**WHAT YOU SHOULD DO:** From the entries below, transcribe exactly the lines between the line holding "Kodak baterijski ulošci (149, 2348)" and the line holding "Svjetiljke i punjači (140, 2400)", inclusive; skip all other lines.

**RECORDS SHOWN:**
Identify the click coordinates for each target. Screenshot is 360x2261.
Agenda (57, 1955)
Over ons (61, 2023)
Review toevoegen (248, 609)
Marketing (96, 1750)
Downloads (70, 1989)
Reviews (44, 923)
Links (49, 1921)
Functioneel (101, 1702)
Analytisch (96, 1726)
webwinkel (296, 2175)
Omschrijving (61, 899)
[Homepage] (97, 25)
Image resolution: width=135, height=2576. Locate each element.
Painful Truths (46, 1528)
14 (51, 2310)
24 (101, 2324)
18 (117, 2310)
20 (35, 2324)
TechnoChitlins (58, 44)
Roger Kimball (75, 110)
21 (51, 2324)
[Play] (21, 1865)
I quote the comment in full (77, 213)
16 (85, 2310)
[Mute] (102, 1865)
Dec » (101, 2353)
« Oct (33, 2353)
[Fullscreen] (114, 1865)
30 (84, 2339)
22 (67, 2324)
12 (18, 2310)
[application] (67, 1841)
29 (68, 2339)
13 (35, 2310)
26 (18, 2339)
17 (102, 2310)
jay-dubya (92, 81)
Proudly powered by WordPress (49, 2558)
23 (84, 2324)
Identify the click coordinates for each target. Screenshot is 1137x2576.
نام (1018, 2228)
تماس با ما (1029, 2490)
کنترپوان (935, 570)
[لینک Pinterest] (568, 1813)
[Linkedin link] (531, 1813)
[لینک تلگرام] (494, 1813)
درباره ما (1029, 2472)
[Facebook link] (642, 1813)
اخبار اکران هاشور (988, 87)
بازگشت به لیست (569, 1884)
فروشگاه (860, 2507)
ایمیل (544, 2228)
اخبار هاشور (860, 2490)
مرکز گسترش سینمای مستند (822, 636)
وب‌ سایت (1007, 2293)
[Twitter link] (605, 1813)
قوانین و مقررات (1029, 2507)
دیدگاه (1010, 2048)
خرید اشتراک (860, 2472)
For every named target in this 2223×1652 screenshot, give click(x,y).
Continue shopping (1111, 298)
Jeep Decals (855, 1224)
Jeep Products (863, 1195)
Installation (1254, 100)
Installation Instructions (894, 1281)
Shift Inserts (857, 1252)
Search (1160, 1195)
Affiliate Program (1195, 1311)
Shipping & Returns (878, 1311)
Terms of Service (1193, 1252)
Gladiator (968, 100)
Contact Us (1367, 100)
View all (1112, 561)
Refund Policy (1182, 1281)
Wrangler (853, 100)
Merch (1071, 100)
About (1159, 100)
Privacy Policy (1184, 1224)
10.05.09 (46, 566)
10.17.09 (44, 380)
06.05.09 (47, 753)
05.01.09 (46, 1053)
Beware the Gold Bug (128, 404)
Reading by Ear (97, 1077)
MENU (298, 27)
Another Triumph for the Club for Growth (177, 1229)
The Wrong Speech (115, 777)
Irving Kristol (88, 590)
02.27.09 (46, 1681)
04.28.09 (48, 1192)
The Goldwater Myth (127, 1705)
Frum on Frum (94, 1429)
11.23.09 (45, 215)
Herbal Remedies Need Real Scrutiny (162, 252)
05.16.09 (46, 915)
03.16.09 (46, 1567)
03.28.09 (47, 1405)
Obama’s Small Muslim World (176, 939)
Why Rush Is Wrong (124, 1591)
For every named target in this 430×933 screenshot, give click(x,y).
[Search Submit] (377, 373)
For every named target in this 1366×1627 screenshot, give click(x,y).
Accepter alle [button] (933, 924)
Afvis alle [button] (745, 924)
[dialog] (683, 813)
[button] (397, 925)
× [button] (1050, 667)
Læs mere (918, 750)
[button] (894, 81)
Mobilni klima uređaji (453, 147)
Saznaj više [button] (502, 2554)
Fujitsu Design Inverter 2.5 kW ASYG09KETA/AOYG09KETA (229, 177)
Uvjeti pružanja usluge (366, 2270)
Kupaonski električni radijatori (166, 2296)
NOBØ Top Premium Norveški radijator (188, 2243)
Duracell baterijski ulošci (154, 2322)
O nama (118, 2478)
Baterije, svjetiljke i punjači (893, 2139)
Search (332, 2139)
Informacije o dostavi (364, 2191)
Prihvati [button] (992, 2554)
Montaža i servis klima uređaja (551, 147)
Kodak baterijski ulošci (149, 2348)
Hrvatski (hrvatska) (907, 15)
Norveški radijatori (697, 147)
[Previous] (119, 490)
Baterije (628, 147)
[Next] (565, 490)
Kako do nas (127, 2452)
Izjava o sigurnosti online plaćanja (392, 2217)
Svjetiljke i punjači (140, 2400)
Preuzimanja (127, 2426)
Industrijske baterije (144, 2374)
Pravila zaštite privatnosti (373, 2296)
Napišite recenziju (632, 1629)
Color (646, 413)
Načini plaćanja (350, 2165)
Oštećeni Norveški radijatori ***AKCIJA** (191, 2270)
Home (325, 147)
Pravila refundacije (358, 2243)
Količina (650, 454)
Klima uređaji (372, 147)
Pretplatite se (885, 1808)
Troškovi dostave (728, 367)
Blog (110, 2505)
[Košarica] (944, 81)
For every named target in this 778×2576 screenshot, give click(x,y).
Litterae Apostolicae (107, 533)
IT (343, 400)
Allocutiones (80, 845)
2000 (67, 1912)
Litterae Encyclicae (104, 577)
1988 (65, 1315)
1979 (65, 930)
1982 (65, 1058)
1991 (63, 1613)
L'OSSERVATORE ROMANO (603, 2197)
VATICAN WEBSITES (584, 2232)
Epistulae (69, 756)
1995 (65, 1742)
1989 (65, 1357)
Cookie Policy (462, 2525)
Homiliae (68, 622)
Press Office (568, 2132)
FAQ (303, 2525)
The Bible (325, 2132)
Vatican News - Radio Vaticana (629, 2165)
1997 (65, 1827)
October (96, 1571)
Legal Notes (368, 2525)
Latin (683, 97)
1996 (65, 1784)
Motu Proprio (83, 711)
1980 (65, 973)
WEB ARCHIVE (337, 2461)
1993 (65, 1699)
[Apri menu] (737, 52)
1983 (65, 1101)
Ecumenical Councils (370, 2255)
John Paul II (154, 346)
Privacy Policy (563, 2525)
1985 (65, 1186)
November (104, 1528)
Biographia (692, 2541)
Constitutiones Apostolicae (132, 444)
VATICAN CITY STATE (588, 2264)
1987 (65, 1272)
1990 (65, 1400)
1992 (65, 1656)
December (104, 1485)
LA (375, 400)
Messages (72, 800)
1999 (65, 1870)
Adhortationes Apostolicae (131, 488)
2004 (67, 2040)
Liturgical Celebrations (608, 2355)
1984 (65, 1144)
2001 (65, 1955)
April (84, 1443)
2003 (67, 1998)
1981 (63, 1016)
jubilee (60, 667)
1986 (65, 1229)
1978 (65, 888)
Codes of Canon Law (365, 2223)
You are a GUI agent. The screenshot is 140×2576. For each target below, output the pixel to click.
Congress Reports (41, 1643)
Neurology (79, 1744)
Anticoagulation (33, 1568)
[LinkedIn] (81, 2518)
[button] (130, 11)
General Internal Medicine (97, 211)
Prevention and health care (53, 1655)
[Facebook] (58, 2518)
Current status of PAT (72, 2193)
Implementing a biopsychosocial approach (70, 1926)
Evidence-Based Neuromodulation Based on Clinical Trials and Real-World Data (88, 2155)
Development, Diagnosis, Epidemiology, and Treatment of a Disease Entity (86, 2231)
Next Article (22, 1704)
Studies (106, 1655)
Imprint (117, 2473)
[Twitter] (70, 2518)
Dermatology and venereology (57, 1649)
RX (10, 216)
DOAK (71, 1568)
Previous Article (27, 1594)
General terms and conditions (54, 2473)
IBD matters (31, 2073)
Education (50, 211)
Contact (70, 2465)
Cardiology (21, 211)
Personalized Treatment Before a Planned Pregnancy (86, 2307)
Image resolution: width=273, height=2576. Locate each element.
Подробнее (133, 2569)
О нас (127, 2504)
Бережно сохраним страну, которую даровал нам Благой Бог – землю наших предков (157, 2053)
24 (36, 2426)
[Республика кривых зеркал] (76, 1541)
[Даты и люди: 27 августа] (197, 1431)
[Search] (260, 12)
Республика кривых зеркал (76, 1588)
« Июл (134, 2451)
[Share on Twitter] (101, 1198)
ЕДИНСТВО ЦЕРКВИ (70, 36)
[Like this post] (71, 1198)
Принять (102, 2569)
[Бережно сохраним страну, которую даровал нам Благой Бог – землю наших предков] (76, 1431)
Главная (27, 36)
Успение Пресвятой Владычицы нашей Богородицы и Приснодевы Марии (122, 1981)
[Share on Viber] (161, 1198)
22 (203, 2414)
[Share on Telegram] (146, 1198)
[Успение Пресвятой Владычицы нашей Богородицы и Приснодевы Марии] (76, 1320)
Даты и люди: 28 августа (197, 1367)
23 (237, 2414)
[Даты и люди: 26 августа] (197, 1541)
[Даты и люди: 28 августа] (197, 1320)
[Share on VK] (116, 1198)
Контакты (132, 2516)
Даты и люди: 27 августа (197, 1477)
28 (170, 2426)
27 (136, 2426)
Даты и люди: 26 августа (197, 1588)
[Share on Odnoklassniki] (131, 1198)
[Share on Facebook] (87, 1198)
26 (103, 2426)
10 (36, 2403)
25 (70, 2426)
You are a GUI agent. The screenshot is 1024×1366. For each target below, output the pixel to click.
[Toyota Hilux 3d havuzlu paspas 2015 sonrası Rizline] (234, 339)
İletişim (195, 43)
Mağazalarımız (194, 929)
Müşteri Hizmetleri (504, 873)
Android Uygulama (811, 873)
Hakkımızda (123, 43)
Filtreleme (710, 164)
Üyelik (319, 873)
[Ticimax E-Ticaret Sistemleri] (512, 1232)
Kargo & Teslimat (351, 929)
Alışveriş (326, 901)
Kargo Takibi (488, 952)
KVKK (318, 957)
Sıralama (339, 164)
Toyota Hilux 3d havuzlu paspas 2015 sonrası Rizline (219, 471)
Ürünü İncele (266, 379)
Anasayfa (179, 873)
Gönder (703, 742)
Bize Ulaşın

**TASK RESULT:**
Kodak baterijski ulošci (149, 2348)
Hrvatski (hrvatska) (907, 15)
Norveški radijatori (697, 147)
[Previous] (119, 490)
Baterije (628, 147)
[Next] (565, 490)
Kako do nas (127, 2452)
Izjava o sigurnosti online plaćanja (392, 2217)
Svjetiljke i punjači (140, 2400)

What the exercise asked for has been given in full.